** Start of READING PASSAGE **

I don't doubt it fits some people well. I tried nearly every sizing combination possible (including .5 down) to find something that doesn't leave my narrow heels a bloody mess after a day. Nothing works. Too much money spent. I had all my fittings done at Alden in SF. I wish I would have tried something else much much sooner. I have scars that will remind me how not to shop for shoes for years to come. The C&J 325 last is like a dream in comparison.

I do think it's a knock on Alden, or at least the retailers, that it's nearly impossible to purchase a longwing that *isn't* on the Barrie last.


----------



## Angeland (Aug 24, 2011)

eagle2250 said:


> Problems arise when, as was alluded in an earlier post, folks become enamored with a particular shoe design, but give inadequate consideration to the last on which such designs were crafted. The problem is not with Alden or the Barrie last. It is reflective of bad, individual purchasing decisions.


Yes, we choose to buy or not to buy, and that decision is ours entirely. That said, if one is a true 13 US, then one has a problem. Unless I am incorrect, Alden does not make a size 12.5 on the Barrie last as a standard offering, and thus one cannot really try it on without special ordering it. A bad purchasing decision, indeed. I bought mine in 13 because the 12 is too small, and I did so because I think even the critics would agree that Alden's shell colors and finish are unsurpassed. With a heavy sock the shoe fits well enough, and it is a beautiful shoe, but I wish it were easier to experiment with options, and therein lies my chief complaint. I say "easier" as a fairly seasoned shoe lover. I am willing to travel and wait and experiment to find the variant of a particular shoe that works for me--with Alden no less. It just seems to me that if they know the last generally runs half a size big, then it would be nice to try on a 12.5 without buying it first.


----------



## temple_gym (Oct 10, 2010)

I guess comfort is very important. This reminds me of J&M (sorry If Im diverting from FLroshiem here).

I am still undecided if I should get a pair of J&M. I love the trampoline cushioning (especially for a flat footer) but I kind of hold back when I discovered they were made in India. Not that the rpoduct is inferior but I am always under the impression that J&M is made in the USA. I was told that the Aristocrat range is still made in USS. Can anyone confirm this?


----------



## Jovan (Mar 7, 2006)

Orsini said:


> You could get a real shoe for this kind of money.

** End of READING PASSAGE **
** Start of RECORD EXTRACTS **

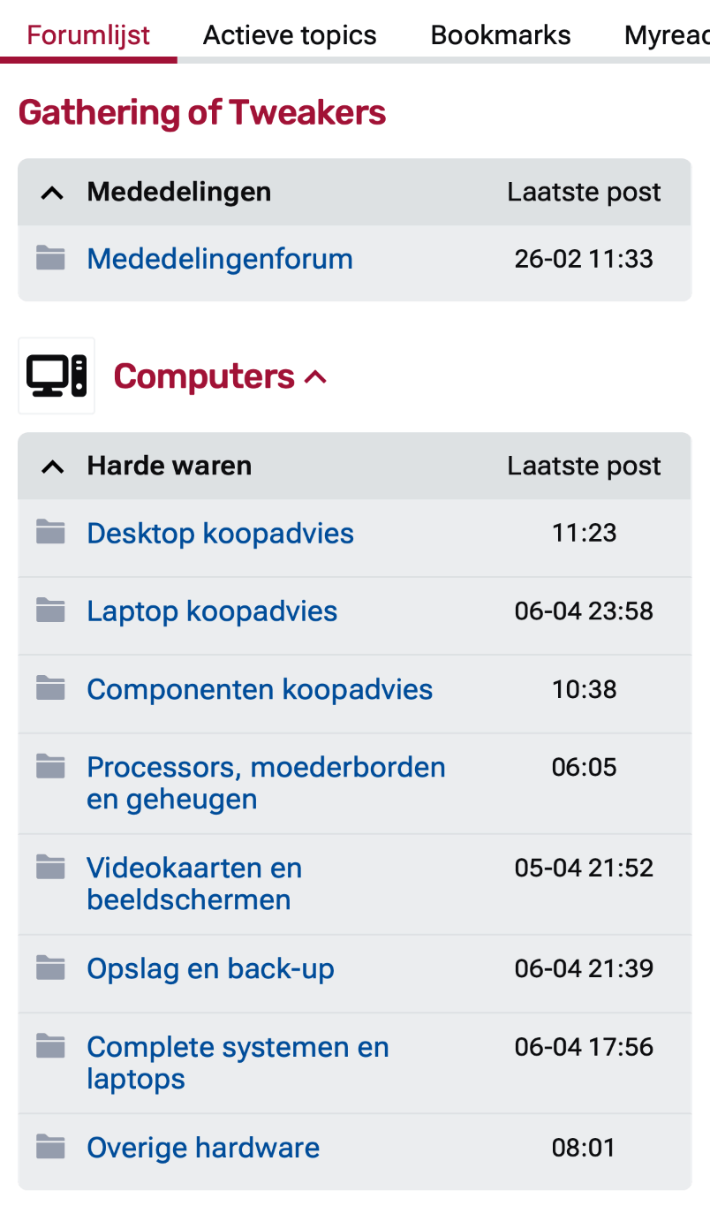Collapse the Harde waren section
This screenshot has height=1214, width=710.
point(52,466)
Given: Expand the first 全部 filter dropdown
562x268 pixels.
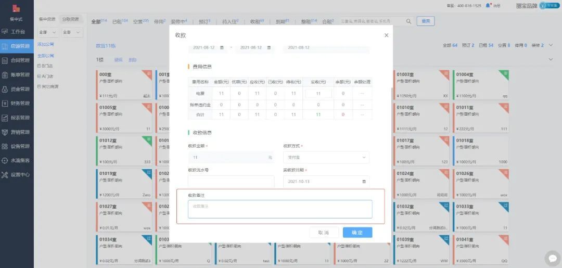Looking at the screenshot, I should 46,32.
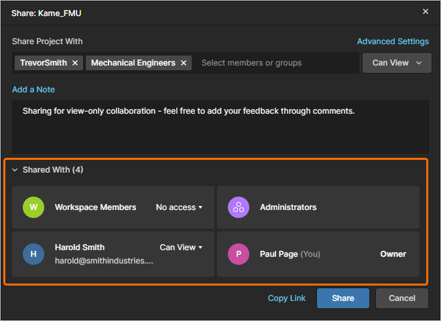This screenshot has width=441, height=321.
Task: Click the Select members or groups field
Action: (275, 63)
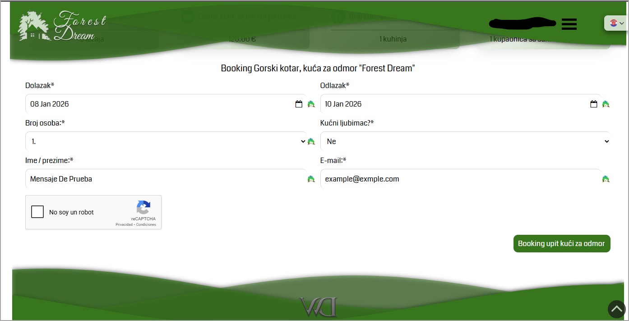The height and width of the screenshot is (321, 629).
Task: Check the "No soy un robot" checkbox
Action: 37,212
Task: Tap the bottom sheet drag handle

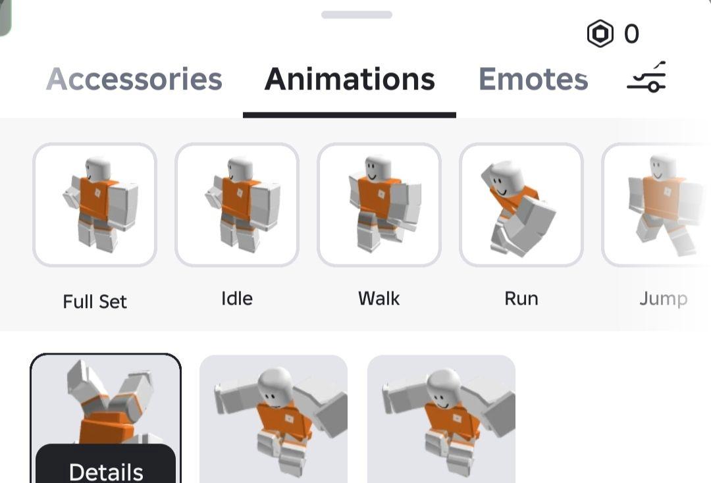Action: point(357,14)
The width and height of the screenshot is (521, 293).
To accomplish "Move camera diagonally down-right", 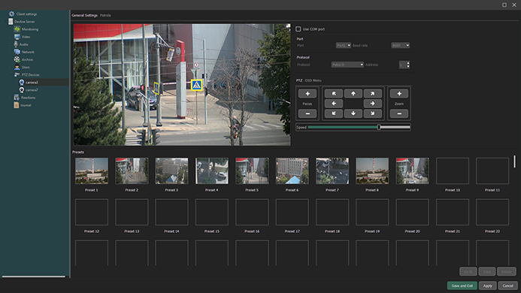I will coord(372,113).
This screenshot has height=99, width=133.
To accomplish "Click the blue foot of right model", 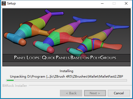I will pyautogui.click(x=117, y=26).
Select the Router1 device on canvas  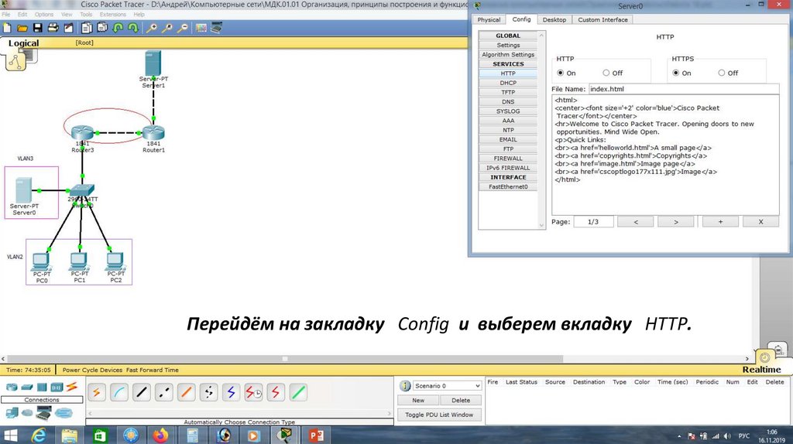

** End of RECORD EXTRACTS **

(TASK A)
Answer these questions about the shoe forum thread:
(i) Where did the first poster have all their fittings done?
(ii) What size did Angeland buy, and which smaller size proved too small?
(iii) What feature of J&M shoes does temple_gym say they love?
(TASK B) Carry on the shoe forum thread from the point where it stops.
The data have no connection to the shoe forum thread.

(WRITTEN RESPONSE A)
(i) At Alden in SF.
(ii) Angeland bought a 13; the 12 was too small.
(iii) The trampoline cushioning.

(WRITTEN RESPONSE B)
I must correct you here: You could get a real shoe for $100 less than what they're asking, made in a country with fair labour laws!


----------



## Orsini (Apr 24, 2007)

*This Shoe Radiates Bad Vibrations*



Jovan said:


> I must correct you here: You could get a real shoe for $100 less than what they're asking, made in a country with fair labour laws!


I thought I said that. 

I wouldn't spend this kind of money on a shoe that, material not withstanding, will never be anything but a throwaway made under questionable conditions. Spend your money somewhere else. 

Besides, it is bad karma to combine high quality material with shoddy craft.


----------



## ncdobson (Aug 25, 2011)

temple_gym said:


> I guess comfort is very important. This reminds me of J&M (sorry If Im diverting from FLroshiem here).
> 
> I am still undecided if I should get a pair of J&M. I love the trampoline cushioning (especially for a flat footer) but I kind of hold back when I discovered they were made in India. Not that the rpoduct is inferior but I am always under the impression that J&M is made in the USA. I was told that the Aristocrat range is still made in USS. Can anyone confirm this?


I wore some pretty J&M Signature saddle shoes today that I bought on clearance a couple of years ago. They're the only uncomfortable J&Ms I own & the only ones with the trampoline system. They were made in Italy.

Nick D.


----------



## Mr. Mac (Mar 14, 2008)

Most of the Florsheim at the Rack - like most of the other merchandise - have never seen the inside of a Nordstrom store. They are bought by the truckload at a ridiculous discount and sold to Rack customers who think - incorrectly - that just because the store name includes Nordstrom the merchandise must be the same as a real Nordstrom.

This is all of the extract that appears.